What are a stepfather’s child-rearing responsibilities?
By Cheryl Lavin August 14, 2013 4:40PM
Updated: September 5, 2013 4:33PM
We recently met Holly. She’s the mother whose husband molested her teenage daughters, his stepdaughters. That brought up the issue of stepfathers. What role do they play? What rights do they have? What lines can’t they cross?
MARTA: Holly’s husband violated boundaries that almost always leads to sex abuse. He started taking over as the major parent while the children were still young. That’s way over the line for a stepfather! He had no business trying to take their father’s place, much less their father and mother’s place, the way he did.

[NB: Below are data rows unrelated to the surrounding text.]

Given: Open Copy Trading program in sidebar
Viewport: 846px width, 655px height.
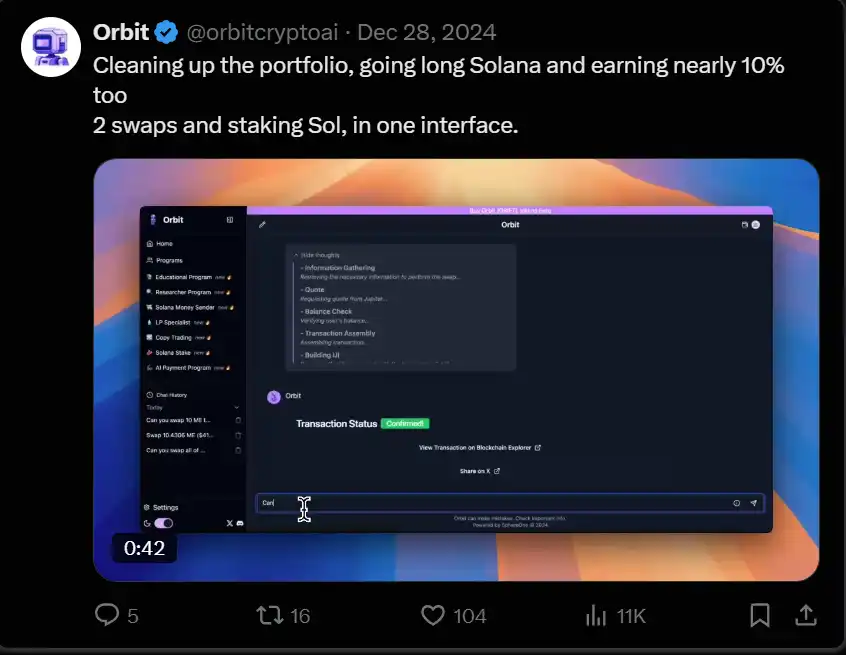Looking at the screenshot, I should [172, 338].
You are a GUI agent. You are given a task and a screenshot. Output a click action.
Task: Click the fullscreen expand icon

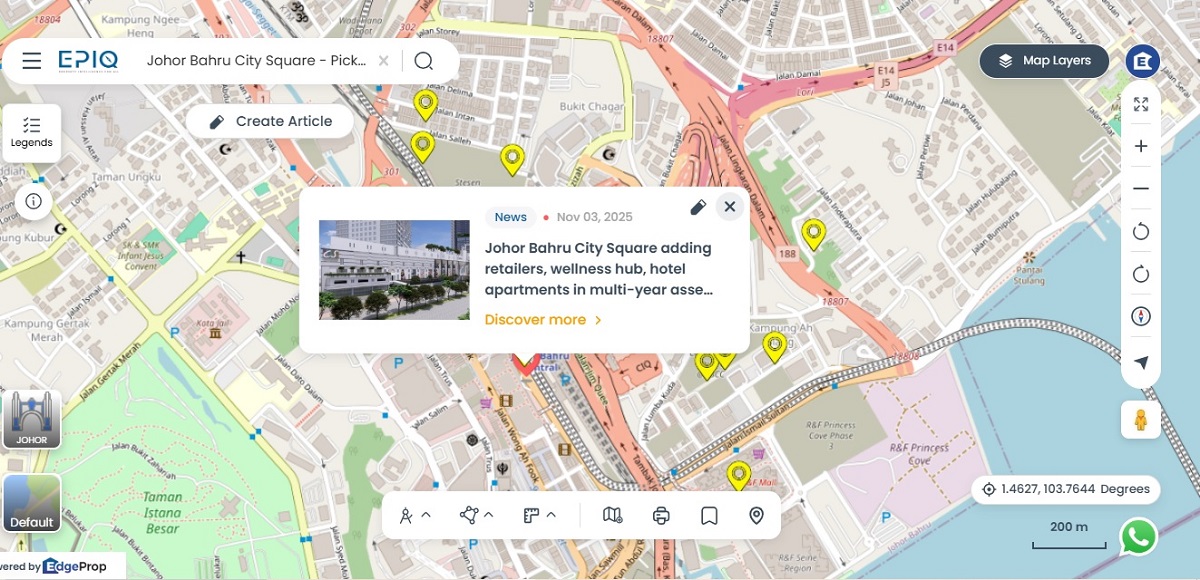click(x=1141, y=105)
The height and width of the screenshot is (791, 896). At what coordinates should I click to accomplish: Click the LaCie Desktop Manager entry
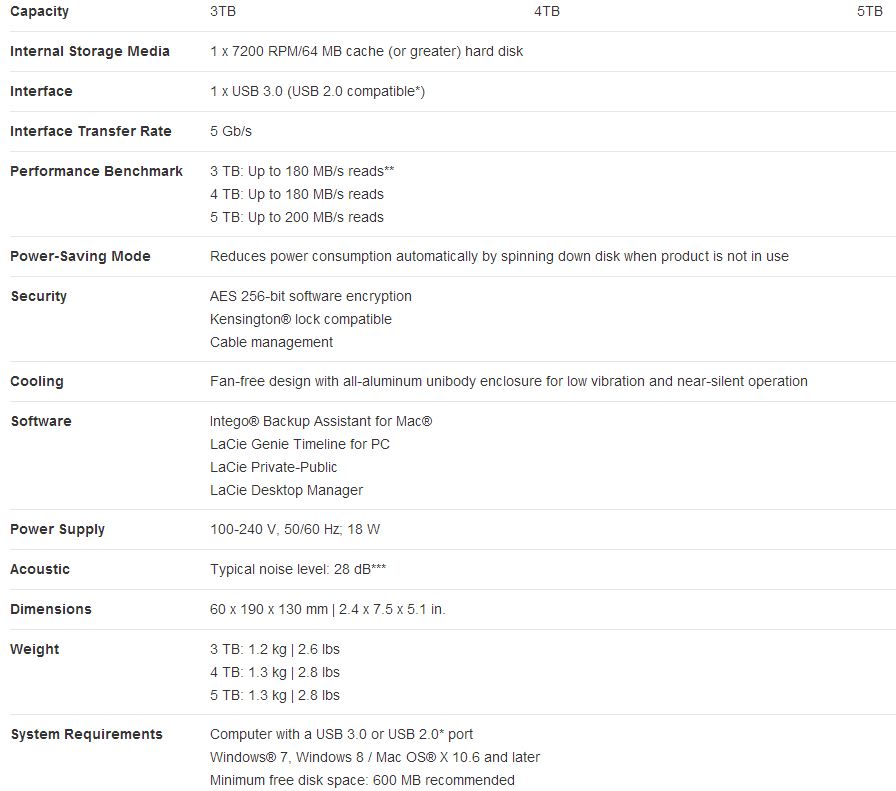286,490
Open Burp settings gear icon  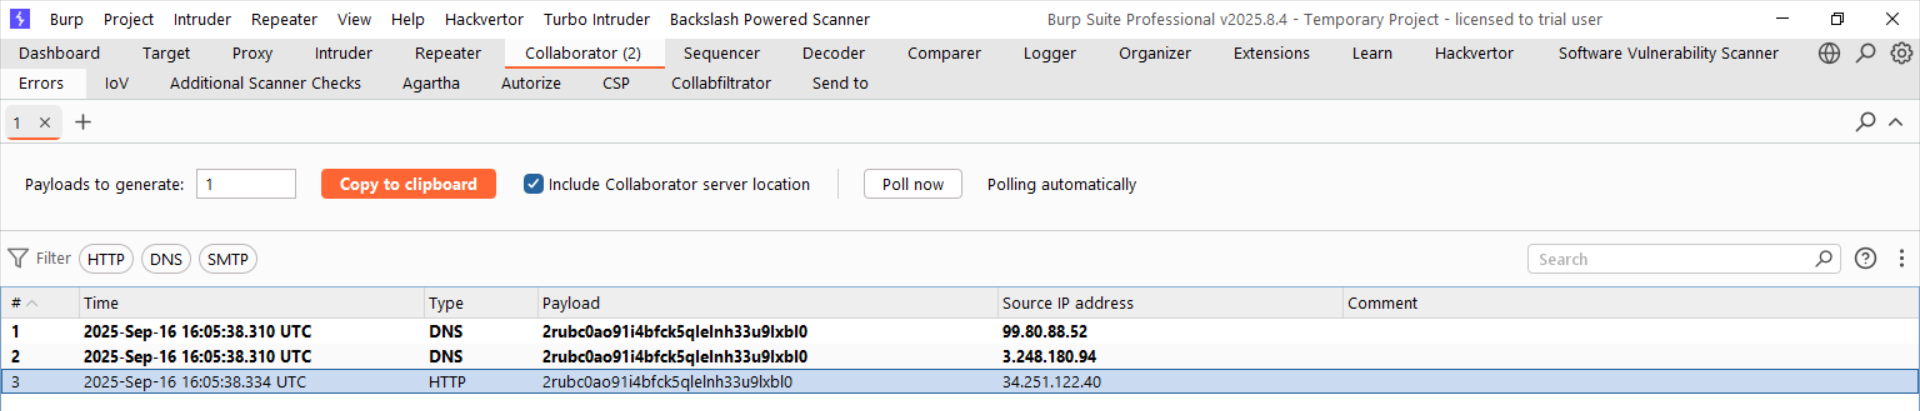click(1902, 54)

He helped the girls get going in the morning? Since when do fathers, much less stepfathers, help little girls pick out their clothes? Where was Holly while he was doing this? I assume she got her kids ready before she married him, so why did she so willingly hand over this and so many of her other maternal responsibilities after marriage?
A stepfather’s relationship to his stepchildren should only be through the mother. If he wants something more than that, he’s violating boundaries. Any time a stepfather suggests taking the kids off the mother’s hands to do something that doesn’t include her, she should tell him no. If his intentions are good, he’ll welcome her coming along on whatever outing he’s planning. While some normal men may volunteer to baby-sit or be playmates, child molesters always do.
The stepfather’s role is to offer advice, which the mother is free to reject.
That business of him coaching their baseball teams rings every alarm bell. Now it’s Holly’s responsibility to contact the sponsoring organization and notify them that they had a pedophile as a coach. There are probably more victims.
ARIANA: Who says stepfathers have different boundaries than fathers? That’s nonsense. Is Marta really saying that a stepparent is not a real parent and, therefore, should not parent? I beg to disagree.
Helping kids get going in the morning does not necessarily involve helping them pick their clothes. I’m a mom and I don’t help my daughter pick her clothes, but I do help her get going in the morning: making her breakfast, reminding her to check her backpack for supplies and homework, preparing her lunch, etc.
As for a male parent spending time with the kids without the female parent being a red flag, I think Marta is way, way, way out of line. Kids should have dad-time and mom-time, and a stepdad who’s been in the kids’ lives since they were 3 and 6 is a dad, not just the mother’s husband.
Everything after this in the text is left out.